Внешний мир также играет важную роль в формировании невроза, но и здесь, чтобы возник невротический конфликт, он должен переживаться как внутренний конфликт между Эго и Ид. Внешний мир может вызвать инстинктивные искушения и ситуации, от которых, видимо, следует уклоняться, так как они несут с собой опасность какого-то наказания. В результате мы будем иметь дело с невротическим конфликтом, если инстинктивные искушения или опасность будут заблокированы от сознания. Конфликт с внешней реальностью становится, таким образом, конфликтом между Ид и Эго.

Супер-Эго играет более сложную роль в невротическом конфликте. Оно может войти в конфликт на стороне Эго или Ид, или на стороне и того, и другого. Супер-Эго – это та инстанция, которая делает инстинктивное влечение запретным для Эго. Именно Супер-Эго заставляет Эго чувствовать себя виноватым даже за символическую и искаженную разрядку, и потому сознательно она ощущается весьма болезненно. Супер-Эго также может войти в невротический конфликт, став регрессивно реинстинктуализированным так, что самоупреки приобретают качество влечения. Пациент, подавленный виной, может быть затем загнан в ситуации, вновь и вновь заканчивающиеся болью. Все части психического аппарата участвуют в формировании невротического симптома (см. Fenichel, 1941, Ch. II; 1945a, Ch. VII, VIII; Waelder, 1960, р. 35–47; и дополнительный список литературы).

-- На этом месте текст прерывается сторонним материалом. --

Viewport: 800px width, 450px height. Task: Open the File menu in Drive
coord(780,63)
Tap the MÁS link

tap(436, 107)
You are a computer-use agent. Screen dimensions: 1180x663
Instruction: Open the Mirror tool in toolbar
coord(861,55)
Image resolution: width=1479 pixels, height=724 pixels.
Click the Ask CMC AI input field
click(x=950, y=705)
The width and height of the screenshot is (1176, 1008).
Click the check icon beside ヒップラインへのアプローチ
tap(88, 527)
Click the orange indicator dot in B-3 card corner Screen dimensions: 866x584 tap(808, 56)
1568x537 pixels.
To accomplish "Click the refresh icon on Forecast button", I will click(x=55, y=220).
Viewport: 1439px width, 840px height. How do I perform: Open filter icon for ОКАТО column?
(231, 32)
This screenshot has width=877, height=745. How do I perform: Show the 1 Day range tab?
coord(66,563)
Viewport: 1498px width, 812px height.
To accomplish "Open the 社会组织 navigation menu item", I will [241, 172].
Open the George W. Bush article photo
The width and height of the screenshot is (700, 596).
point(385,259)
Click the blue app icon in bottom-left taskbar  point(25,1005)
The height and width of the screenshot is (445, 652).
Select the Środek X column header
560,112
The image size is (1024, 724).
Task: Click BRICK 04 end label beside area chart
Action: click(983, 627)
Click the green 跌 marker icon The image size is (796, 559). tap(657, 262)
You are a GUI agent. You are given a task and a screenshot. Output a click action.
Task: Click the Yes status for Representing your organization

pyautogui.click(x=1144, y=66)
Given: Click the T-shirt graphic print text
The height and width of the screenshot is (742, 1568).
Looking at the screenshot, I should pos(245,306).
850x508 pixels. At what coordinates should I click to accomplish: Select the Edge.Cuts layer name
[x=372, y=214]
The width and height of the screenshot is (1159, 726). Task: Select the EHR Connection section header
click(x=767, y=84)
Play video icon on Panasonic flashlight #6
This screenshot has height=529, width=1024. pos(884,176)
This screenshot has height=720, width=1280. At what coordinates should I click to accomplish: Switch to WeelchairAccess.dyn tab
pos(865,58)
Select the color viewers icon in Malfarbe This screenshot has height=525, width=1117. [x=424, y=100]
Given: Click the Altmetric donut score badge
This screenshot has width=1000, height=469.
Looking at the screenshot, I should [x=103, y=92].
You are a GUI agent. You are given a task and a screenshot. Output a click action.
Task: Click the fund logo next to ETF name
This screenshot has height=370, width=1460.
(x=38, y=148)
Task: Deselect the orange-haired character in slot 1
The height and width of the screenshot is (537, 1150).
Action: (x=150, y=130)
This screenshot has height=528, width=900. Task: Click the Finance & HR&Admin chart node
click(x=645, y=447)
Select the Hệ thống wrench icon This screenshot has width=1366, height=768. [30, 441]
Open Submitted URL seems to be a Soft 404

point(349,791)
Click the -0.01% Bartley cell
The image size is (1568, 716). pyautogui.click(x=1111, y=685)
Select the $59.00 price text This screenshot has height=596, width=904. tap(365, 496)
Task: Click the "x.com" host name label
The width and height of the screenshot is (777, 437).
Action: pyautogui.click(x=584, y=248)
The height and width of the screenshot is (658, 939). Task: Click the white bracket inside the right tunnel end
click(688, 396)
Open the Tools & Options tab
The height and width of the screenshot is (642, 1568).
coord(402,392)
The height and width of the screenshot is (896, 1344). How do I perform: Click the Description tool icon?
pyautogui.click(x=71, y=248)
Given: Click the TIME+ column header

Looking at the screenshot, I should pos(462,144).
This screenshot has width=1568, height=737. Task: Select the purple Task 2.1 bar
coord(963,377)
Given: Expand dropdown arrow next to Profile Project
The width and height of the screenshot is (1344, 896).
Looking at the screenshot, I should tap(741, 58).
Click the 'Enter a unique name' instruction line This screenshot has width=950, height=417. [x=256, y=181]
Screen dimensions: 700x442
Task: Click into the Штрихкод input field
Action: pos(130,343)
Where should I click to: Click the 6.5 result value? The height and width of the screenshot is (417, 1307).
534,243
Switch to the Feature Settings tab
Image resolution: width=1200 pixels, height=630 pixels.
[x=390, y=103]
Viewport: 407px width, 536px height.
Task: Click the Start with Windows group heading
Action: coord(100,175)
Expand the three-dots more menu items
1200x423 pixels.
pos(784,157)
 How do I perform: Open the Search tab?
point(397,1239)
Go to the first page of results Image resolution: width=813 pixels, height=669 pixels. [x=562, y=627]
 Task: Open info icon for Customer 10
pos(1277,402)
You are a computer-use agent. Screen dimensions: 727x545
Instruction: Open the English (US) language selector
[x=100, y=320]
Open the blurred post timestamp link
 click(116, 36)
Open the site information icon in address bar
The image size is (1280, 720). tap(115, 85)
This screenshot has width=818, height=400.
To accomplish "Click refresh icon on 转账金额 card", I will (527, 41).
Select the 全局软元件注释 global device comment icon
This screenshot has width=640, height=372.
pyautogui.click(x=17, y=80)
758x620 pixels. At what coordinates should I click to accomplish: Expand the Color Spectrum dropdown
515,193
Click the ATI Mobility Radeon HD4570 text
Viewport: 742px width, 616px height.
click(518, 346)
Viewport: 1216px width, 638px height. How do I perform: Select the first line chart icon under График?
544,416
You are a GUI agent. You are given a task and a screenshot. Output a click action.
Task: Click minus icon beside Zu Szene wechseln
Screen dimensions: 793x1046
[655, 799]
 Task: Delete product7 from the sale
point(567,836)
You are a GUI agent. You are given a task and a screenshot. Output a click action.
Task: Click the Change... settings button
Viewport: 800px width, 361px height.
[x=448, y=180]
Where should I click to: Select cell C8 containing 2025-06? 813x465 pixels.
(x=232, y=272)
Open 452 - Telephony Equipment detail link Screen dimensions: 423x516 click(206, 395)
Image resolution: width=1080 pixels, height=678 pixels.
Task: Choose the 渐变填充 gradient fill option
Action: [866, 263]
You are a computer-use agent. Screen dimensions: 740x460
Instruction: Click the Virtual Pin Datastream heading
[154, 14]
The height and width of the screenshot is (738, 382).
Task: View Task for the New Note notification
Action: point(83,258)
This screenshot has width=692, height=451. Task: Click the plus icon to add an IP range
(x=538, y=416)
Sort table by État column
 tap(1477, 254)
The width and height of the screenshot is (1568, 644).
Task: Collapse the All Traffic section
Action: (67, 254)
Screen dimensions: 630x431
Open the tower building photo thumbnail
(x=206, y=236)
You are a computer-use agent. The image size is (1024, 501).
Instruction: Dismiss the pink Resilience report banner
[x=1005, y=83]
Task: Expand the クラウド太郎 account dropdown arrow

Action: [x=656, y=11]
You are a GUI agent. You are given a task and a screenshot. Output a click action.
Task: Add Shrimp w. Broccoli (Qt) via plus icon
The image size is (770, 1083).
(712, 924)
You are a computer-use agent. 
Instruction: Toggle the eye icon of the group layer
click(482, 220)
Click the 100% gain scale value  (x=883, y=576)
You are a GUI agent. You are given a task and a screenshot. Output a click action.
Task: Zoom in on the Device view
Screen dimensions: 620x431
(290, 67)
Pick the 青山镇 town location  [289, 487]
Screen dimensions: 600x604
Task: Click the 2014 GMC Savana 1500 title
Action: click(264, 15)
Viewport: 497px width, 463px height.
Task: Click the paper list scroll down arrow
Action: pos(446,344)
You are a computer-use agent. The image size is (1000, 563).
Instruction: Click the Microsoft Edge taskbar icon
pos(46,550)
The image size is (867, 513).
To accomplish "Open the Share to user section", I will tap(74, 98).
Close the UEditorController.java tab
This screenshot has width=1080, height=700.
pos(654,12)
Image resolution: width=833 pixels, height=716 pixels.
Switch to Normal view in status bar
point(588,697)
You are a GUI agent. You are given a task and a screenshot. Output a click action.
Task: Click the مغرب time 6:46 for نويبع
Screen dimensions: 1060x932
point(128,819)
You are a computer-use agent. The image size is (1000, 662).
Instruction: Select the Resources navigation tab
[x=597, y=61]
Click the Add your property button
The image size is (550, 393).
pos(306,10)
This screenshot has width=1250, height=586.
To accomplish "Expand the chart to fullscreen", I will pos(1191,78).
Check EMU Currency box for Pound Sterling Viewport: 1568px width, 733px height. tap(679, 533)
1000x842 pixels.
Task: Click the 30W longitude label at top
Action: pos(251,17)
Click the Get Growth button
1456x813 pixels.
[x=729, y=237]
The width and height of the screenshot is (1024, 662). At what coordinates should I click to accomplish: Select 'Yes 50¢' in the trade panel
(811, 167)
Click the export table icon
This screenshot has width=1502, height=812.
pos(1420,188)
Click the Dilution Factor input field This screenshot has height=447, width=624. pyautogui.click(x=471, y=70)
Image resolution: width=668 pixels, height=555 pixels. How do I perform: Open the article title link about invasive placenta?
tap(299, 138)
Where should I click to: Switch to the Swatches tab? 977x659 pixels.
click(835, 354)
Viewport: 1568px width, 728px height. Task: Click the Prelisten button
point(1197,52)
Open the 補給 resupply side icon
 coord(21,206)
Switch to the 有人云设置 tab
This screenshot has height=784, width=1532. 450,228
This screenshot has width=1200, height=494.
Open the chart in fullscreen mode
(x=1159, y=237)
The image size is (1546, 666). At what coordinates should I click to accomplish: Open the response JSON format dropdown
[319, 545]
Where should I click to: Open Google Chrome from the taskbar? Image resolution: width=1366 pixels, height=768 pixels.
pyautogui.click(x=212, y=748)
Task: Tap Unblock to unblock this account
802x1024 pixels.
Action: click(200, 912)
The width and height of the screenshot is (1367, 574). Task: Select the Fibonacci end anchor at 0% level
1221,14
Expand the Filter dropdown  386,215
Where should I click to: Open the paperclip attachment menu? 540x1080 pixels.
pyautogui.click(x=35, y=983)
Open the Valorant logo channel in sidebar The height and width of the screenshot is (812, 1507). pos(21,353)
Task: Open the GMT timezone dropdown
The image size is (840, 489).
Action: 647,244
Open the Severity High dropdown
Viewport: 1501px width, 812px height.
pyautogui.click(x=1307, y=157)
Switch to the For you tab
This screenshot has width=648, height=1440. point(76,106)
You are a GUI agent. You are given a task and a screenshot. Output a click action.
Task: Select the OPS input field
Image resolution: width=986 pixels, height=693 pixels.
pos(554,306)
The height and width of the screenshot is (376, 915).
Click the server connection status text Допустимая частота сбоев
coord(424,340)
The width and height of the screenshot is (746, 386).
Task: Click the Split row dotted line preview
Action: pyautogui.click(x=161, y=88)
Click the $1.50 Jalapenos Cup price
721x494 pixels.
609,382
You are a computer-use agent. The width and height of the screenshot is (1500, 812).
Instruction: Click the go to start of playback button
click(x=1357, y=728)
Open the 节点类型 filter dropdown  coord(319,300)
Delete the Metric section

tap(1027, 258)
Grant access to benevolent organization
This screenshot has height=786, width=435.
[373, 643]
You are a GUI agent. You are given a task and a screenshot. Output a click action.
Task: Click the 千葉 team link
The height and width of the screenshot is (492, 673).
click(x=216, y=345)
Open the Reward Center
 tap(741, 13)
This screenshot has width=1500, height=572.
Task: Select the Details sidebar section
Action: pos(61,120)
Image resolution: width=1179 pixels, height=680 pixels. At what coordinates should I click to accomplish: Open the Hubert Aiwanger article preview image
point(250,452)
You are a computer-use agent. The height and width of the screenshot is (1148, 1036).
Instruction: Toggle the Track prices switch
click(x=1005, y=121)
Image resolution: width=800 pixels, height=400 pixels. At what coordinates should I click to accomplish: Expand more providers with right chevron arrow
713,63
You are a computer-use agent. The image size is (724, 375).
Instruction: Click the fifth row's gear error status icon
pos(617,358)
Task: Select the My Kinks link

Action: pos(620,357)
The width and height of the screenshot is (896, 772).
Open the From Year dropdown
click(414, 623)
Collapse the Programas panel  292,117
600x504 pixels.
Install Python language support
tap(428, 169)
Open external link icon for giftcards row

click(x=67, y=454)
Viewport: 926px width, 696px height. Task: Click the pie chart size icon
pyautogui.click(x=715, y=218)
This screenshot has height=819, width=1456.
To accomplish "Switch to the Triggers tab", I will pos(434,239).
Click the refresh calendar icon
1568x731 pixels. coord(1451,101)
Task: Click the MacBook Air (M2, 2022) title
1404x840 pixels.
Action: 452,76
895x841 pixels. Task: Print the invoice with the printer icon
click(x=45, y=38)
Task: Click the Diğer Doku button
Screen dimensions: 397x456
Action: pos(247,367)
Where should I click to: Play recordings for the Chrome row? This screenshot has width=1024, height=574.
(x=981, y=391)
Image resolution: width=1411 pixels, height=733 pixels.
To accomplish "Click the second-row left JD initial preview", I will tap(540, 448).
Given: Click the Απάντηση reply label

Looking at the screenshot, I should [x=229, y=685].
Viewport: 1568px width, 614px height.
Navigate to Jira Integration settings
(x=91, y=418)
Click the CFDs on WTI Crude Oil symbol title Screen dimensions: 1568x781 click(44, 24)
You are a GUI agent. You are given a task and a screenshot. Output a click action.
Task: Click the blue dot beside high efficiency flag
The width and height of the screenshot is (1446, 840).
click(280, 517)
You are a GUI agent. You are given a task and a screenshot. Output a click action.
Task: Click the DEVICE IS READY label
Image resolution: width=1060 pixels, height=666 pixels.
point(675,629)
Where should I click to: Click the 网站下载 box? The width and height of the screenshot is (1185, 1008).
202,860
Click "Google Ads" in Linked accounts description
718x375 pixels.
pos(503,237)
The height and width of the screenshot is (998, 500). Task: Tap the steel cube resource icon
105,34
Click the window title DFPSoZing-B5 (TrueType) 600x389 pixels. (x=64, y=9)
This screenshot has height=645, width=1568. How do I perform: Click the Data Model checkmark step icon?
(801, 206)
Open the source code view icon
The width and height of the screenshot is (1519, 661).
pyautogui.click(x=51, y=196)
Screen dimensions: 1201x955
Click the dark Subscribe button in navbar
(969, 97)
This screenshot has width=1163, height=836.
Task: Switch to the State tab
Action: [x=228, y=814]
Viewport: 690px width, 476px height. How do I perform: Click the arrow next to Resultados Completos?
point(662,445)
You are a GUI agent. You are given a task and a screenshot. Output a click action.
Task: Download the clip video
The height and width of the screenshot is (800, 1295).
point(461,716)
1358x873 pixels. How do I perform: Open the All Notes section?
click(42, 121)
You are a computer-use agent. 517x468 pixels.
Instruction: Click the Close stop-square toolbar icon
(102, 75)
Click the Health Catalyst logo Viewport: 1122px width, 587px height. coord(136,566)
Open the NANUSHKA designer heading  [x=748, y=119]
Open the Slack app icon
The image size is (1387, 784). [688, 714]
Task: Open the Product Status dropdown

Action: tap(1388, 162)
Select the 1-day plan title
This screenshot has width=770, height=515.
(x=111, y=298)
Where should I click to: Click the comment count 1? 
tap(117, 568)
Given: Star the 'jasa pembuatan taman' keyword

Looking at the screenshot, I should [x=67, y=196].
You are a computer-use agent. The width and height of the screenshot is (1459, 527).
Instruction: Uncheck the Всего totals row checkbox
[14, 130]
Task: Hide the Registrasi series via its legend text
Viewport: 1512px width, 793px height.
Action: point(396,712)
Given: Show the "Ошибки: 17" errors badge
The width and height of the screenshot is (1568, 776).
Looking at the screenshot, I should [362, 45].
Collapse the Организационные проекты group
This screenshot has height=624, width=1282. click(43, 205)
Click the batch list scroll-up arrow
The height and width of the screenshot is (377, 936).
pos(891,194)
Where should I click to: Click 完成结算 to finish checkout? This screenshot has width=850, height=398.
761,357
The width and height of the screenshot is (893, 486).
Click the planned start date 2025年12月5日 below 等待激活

Ид все время стремится к разрядке, оно будет пытаться получить некоторое частичное удовлетворение путем использования производных и регрессивных выходов. Эго, для того чтобы потакать требованиям Супер-Эго, должно искажать даже эти производные инстинктов так, чтобы они появлялись в замаскированной форме, едва узнаваемой как инстинктивная. Тем не менее Супер-Эго заставляет Эго чувствовать себя виноватым, и искаженная инстинктивная активность различными способами вызывает боль. Это ощущается как наказание, но никак не удовлетворение.